Él, pregunta. Él, sube. Poco a poco, disfrutando de un lugar de privilegios y de poder, de manera insistente e incesante. Él, termina en el último piso de una empresa rodeado de oro chapado por las paredes, al lado de sus más fieles acompañantes, afines al envejecimiento y al añejamiento, su champán y su puro. Terminando sus días preguntándose qué es lo que hizo de su tiempo al final de su vida.
¿Nazco o aprendo a ser hombre?
Se lo pregunta aquél que construyó una pared imposible de escalar, pero sí de romper. Y así, él, muere. Preguntándose lo que pudo ser si hubiese, preguntándose lo que pudo hacer si hubiese, preguntándose lo que pudo tener si hubiese…

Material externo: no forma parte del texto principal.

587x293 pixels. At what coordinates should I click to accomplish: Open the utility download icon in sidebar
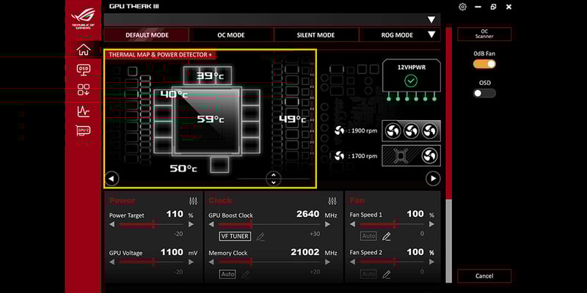pyautogui.click(x=83, y=90)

Recordando una nota de un periódico, de un libro o de un artículo… la verdad es que no lo recuerda, empieza a ser borroso, sus ojos empiezas a cerrarse. Decía algo así: ¿Cómo habría sido un mundo en donde Napoleón les gana a todos? ¿Qué hubiera ocurrido si la Alemania Nazi hubiese derrotado a la Unión Soviética? ¿Y si John Kennedy hubiese vivido? ¿Y si…? ¿Si la humanidad pudiese reencarnar, -piensa- yo, yo…
Y ahí, junto con él, se va una gran vasija llena de egolatría, altanería y narcisismo.
¿Por qué o para qué transformarme?
Para dejar de ser un hombre que se repite constantemente, para conocer un mundo que no he explorado aún.
¿Por qué o para qué transformarme?
Para dejar de ser un hombre que se repite constantemente.